- GIVEN PROBLEM -
Reproduce the listing below, swapping each occurrence of "GUI agent" for "desktop agent" and leaving every other character untouched.

——————

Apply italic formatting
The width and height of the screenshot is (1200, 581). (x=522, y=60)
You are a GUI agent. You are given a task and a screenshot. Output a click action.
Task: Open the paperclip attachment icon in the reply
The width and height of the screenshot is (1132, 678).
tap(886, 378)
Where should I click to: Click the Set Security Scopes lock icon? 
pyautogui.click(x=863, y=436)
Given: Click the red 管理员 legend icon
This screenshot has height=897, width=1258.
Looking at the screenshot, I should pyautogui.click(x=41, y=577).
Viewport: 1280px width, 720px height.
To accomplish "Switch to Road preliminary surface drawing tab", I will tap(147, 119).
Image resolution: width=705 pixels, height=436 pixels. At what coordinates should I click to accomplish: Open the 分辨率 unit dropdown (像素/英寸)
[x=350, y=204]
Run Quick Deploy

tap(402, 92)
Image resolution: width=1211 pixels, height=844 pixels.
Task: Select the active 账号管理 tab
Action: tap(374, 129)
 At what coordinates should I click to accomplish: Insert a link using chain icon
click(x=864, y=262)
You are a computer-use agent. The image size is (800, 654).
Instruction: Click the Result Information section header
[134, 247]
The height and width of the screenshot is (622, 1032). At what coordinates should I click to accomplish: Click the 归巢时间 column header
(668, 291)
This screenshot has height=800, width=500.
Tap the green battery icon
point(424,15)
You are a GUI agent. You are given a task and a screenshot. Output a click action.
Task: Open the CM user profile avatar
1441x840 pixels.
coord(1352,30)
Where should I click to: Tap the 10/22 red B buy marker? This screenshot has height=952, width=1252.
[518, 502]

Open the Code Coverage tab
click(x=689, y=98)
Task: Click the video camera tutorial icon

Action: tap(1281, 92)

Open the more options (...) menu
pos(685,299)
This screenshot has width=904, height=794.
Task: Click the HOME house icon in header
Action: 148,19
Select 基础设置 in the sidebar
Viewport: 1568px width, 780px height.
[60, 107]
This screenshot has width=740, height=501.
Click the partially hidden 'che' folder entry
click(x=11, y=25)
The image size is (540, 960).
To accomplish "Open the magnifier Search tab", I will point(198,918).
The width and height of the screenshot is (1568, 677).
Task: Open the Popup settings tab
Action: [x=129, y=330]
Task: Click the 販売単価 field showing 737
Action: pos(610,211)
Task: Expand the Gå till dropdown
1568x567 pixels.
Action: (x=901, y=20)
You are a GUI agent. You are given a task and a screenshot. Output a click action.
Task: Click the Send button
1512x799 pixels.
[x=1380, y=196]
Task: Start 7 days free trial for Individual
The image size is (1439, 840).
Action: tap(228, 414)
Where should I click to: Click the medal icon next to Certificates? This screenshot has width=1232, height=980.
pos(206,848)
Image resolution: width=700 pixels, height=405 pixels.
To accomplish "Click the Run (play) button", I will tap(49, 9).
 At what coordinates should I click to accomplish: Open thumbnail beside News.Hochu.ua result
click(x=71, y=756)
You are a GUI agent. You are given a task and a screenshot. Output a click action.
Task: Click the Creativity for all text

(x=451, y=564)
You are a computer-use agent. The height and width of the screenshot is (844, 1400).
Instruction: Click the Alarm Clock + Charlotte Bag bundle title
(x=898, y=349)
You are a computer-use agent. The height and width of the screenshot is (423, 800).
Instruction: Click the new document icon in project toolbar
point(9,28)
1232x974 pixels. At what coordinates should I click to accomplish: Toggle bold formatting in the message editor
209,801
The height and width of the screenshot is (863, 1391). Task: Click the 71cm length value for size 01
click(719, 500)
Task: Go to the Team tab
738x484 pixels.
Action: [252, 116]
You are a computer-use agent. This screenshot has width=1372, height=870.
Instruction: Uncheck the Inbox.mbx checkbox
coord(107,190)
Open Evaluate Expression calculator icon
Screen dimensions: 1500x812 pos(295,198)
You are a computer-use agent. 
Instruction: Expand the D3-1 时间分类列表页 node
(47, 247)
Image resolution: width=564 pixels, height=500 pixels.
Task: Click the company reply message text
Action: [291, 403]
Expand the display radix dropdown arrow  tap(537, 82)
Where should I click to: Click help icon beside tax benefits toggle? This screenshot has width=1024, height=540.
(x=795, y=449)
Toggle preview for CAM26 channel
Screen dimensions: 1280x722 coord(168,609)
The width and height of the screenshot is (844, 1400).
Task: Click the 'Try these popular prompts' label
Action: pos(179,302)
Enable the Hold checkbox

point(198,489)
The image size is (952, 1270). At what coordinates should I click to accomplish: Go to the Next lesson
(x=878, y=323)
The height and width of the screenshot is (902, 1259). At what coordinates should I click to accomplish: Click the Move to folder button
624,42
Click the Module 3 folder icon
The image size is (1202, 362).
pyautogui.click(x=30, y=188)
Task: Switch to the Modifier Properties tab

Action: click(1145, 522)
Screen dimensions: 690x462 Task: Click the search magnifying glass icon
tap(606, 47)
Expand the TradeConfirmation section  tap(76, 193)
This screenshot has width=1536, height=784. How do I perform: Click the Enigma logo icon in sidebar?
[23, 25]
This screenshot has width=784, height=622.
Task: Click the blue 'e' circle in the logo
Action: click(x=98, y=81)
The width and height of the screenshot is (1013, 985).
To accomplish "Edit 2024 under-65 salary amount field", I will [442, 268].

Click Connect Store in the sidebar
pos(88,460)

——————

- FULL SOLUTION -
Apply italic formatting
The width and height of the screenshot is (1200, 581). (x=522, y=60)
You are a desktop agent. You are given a task and a screenshot. Output a click action.
Task: Open the paperclip attachment icon in the reply
The width and height of the screenshot is (1132, 678).
tap(886, 378)
Where should I click to: Click the Set Security Scopes lock icon? 
pyautogui.click(x=863, y=436)
Given: Click the red 管理员 legend icon
This screenshot has height=897, width=1258.
Looking at the screenshot, I should pyautogui.click(x=41, y=577).
Viewport: 1280px width, 720px height.
To accomplish "Switch to Road preliminary surface drawing tab", I will tap(147, 119).
Image resolution: width=705 pixels, height=436 pixels. At what coordinates should I click to accomplish: Open the 分辨率 unit dropdown (像素/英寸)
[x=350, y=204]
Run Quick Deploy

tap(402, 92)
Image resolution: width=1211 pixels, height=844 pixels.
Task: Select the active 账号管理 tab
Action: tap(374, 129)
 At what coordinates should I click to accomplish: Insert a link using chain icon
click(x=864, y=262)
You are a computer-use agent. The image size is (800, 654).
Instruction: Click the Result Information section header
[134, 247]
The height and width of the screenshot is (622, 1032). At what coordinates should I click to accomplish: Click the 归巢时间 column header
(668, 291)
This screenshot has height=800, width=500.
Tap the green battery icon
point(424,15)
You are a desktop agent. You are given a task and a screenshot. Output a click action.
Task: Open the CM user profile avatar
1441x840 pixels.
coord(1352,30)
Where should I click to: Tap the 10/22 red B buy marker? This screenshot has height=952, width=1252.
[518, 502]

Open the Code Coverage tab
click(x=689, y=98)
Task: Click the video camera tutorial icon

Action: tap(1281, 92)

Open the more options (...) menu
pos(685,299)
This screenshot has width=904, height=794.
Task: Click the HOME house icon in header
Action: 148,19
Select 基础设置 in the sidebar
Viewport: 1568px width, 780px height.
[60, 107]
This screenshot has width=740, height=501.
Click the partially hidden 'che' folder entry
click(x=11, y=25)
The image size is (540, 960).
To accomplish "Open the magnifier Search tab", I will point(198,918).
The width and height of the screenshot is (1568, 677).
Task: Open the Popup settings tab
Action: [x=129, y=330]
Task: Click the 販売単価 field showing 737
Action: pos(610,211)
Task: Expand the Gå till dropdown
1568x567 pixels.
Action: (x=901, y=20)
You are a desktop agent. You are given a task and a screenshot. Output a click action.
Task: Click the Send button
1512x799 pixels.
[x=1380, y=196]
Task: Start 7 days free trial for Individual
The image size is (1439, 840).
Action: tap(228, 414)
Where should I click to: Click the medal icon next to Certificates? This screenshot has width=1232, height=980.
pos(206,848)
Image resolution: width=700 pixels, height=405 pixels.
To accomplish "Click the Run (play) button", I will tap(49, 9).
 At what coordinates should I click to accomplish: Open thumbnail beside News.Hochu.ua result
click(x=71, y=756)
You are a desktop agent. You are given a task and a screenshot. Output a click action.
Task: Click the Creativity for all text

(x=451, y=564)
You are a computer-use agent. The height and width of the screenshot is (844, 1400).
Instruction: Click the Alarm Clock + Charlotte Bag bundle title
(x=898, y=349)
You are a computer-use agent. The height and width of the screenshot is (423, 800).
Instruction: Click the new document icon in project toolbar
point(9,28)
1232x974 pixels. At what coordinates should I click to accomplish: Toggle bold formatting in the message editor
209,801
The height and width of the screenshot is (863, 1391). Task: Click the 71cm length value for size 01
click(719, 500)
Task: Go to the Team tab
738x484 pixels.
Action: [252, 116]
You are a computer-use agent. This screenshot has width=1372, height=870.
Instruction: Uncheck the Inbox.mbx checkbox
coord(107,190)
Open Evaluate Expression calculator icon
Screen dimensions: 1500x812 pos(295,198)
You are a computer-use agent. 
Instruction: Expand the D3-1 时间分类列表页 node
(47, 247)
Image resolution: width=564 pixels, height=500 pixels.
Task: Click the company reply message text
Action: [291, 403]
Expand the display radix dropdown arrow  tap(537, 82)
Where should I click to: Click help icon beside tax benefits toggle? This screenshot has width=1024, height=540.
(x=795, y=449)
Toggle preview for CAM26 channel
Screen dimensions: 1280x722 coord(168,609)
The width and height of the screenshot is (844, 1400).
Task: Click the 'Try these popular prompts' label
Action: pos(179,302)
Enable the Hold checkbox

point(198,489)
The image size is (952, 1270). At what coordinates should I click to accomplish: Go to the Next lesson
(x=878, y=323)
The height and width of the screenshot is (902, 1259). At what coordinates should I click to accomplish: Click the Move to folder button
624,42
Click the Module 3 folder icon
The image size is (1202, 362).
pyautogui.click(x=30, y=188)
Task: Switch to the Modifier Properties tab

Action: click(1145, 522)
Screen dimensions: 690x462 Task: Click the search magnifying glass icon
tap(606, 47)
Expand the TradeConfirmation section  tap(76, 193)
This screenshot has width=1536, height=784. How do I perform: Click the Enigma logo icon in sidebar?
[23, 25]
This screenshot has width=784, height=622.
Task: Click the blue 'e' circle in the logo
Action: click(x=98, y=81)
The width and height of the screenshot is (1013, 985).
To accomplish "Edit 2024 under-65 salary amount field", I will [442, 268].

Click Connect Store in the sidebar
pos(88,460)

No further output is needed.